How to survive Christmas Meals with Family

The holidays are some of the most familial times of the year. The distant relatives flying in from across the country, playing with your siblings’ children and catching up with those most important in your life — all of it makes for a warm gathering for Thanksgiving and Christmas.

But there are also the relatives that are — shall we say — less than tolerable. Be it a the latest hot-button topic or a disagreement on politics, there’s always that one relative who has to stir the pot. So just how do you deal?

Here are three ways you can curve the conversation away from controversial topics to something more pleasant.

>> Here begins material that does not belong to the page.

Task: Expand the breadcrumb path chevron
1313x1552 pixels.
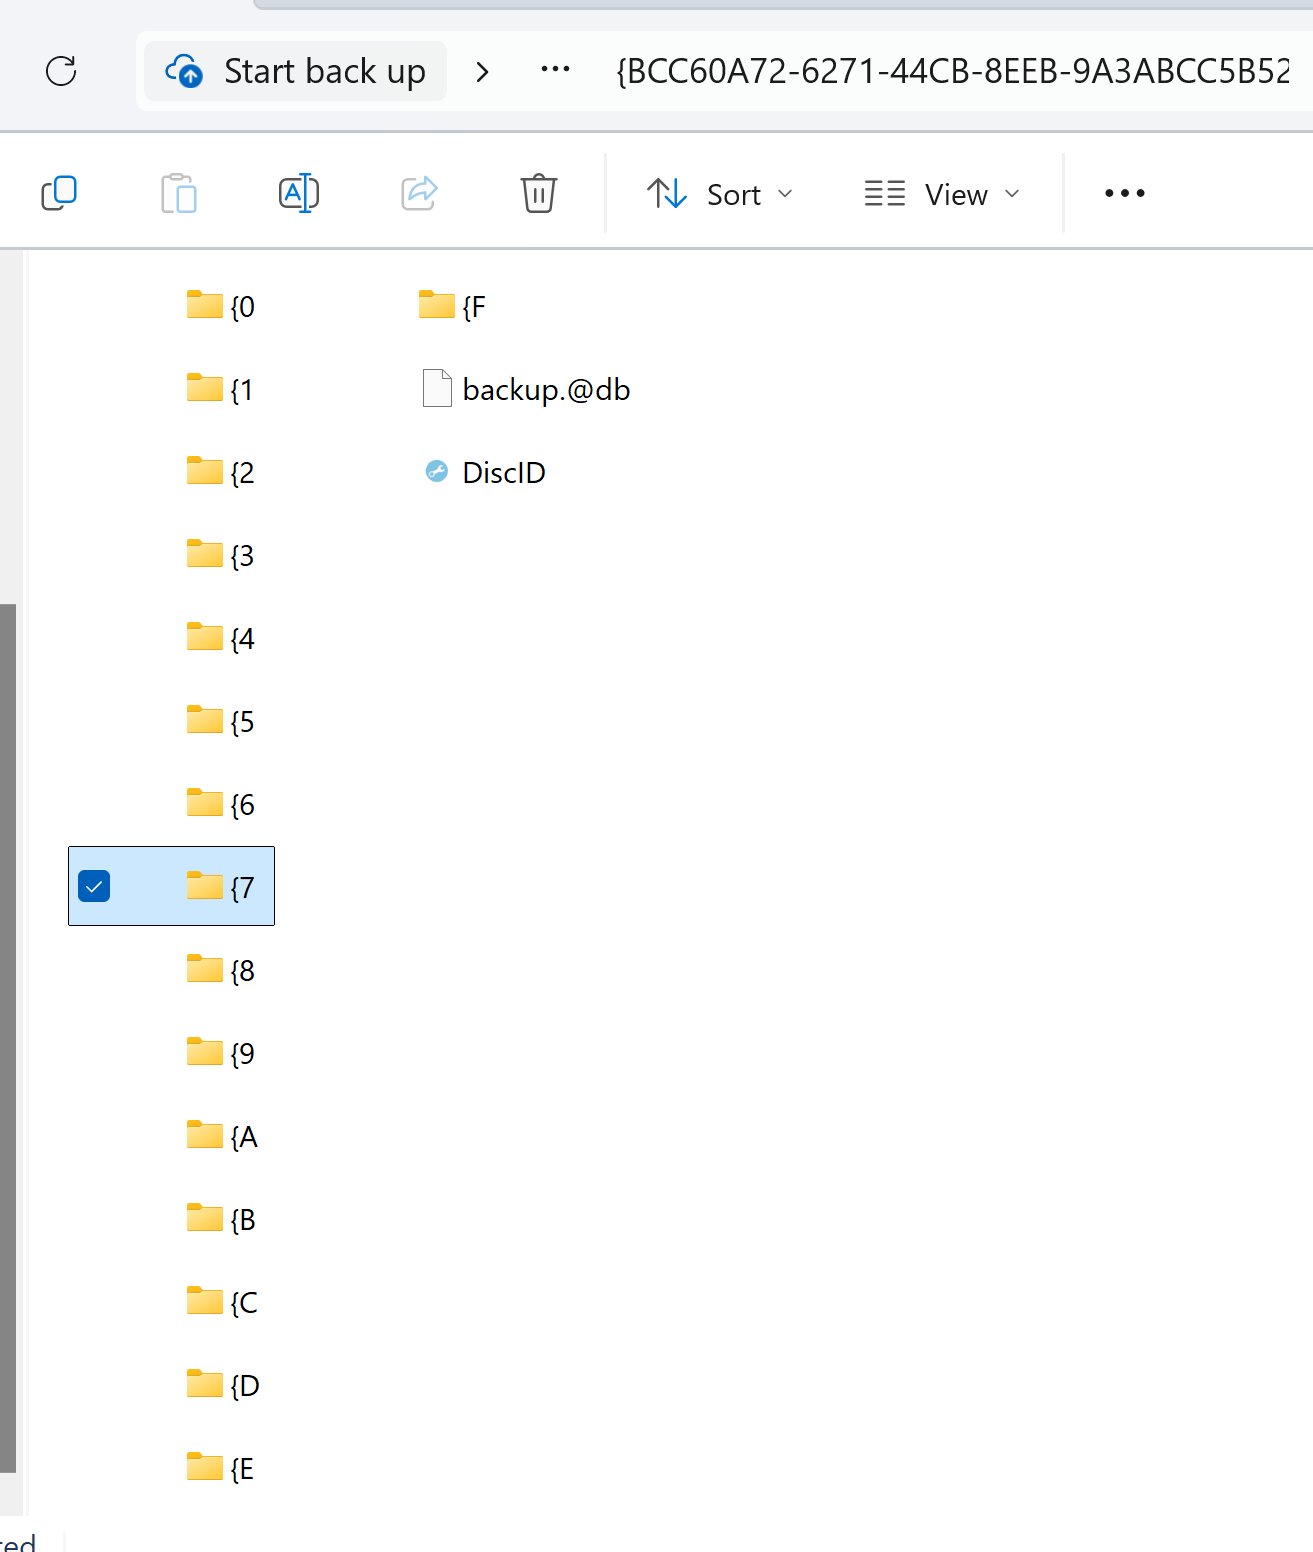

Be prepared for naggy relatives

Have an uncle looking to rag on you for being on the other side of the political aisle? Or maybe an aunt who just can’t approve of your breastfeeding habits? Knowing who’s going to be at your Thanksgiving dinner should ease some of your worries. Think of possible things these people can say and potential responses you would give in return. Plan out how you would react when asked a certain question and how you don’t want to react. Yelling or arguing back (although tempting) should be avoided. Instead, try some positive self-talk. For example, imagine what you would say to yourself if you got through a family argument unscathed: “You did it,” or “Great job! That took a lot of willpower!”

Talk about movies or food instead

Benign topics such as the weather, movies, sports and careers are all safe bets. Try something like, “What do you think of the mashed potatoes?” It can keep a conversation focused on one non-controversial topic.

Redirect the conversation

When all else fails and your family can’t seem to get news out of their heads, then it’s time for a new strategy. Sometimes a direct, “I’d rather not talk about politics,” and a switch to another topic is the best way to go. If uncomfortable talk still persists, leave the table or strike up a conversation with someone else.

Remember, no matter who you’re surrounded by, you’re at a family gathering! The shared experience of seeing family should be first and foremost. Chances are, your family will eventually realize this too. And if all else fails, you can always fake a food coma on the couch (although your aunts might not approve of it!). Happy holidays!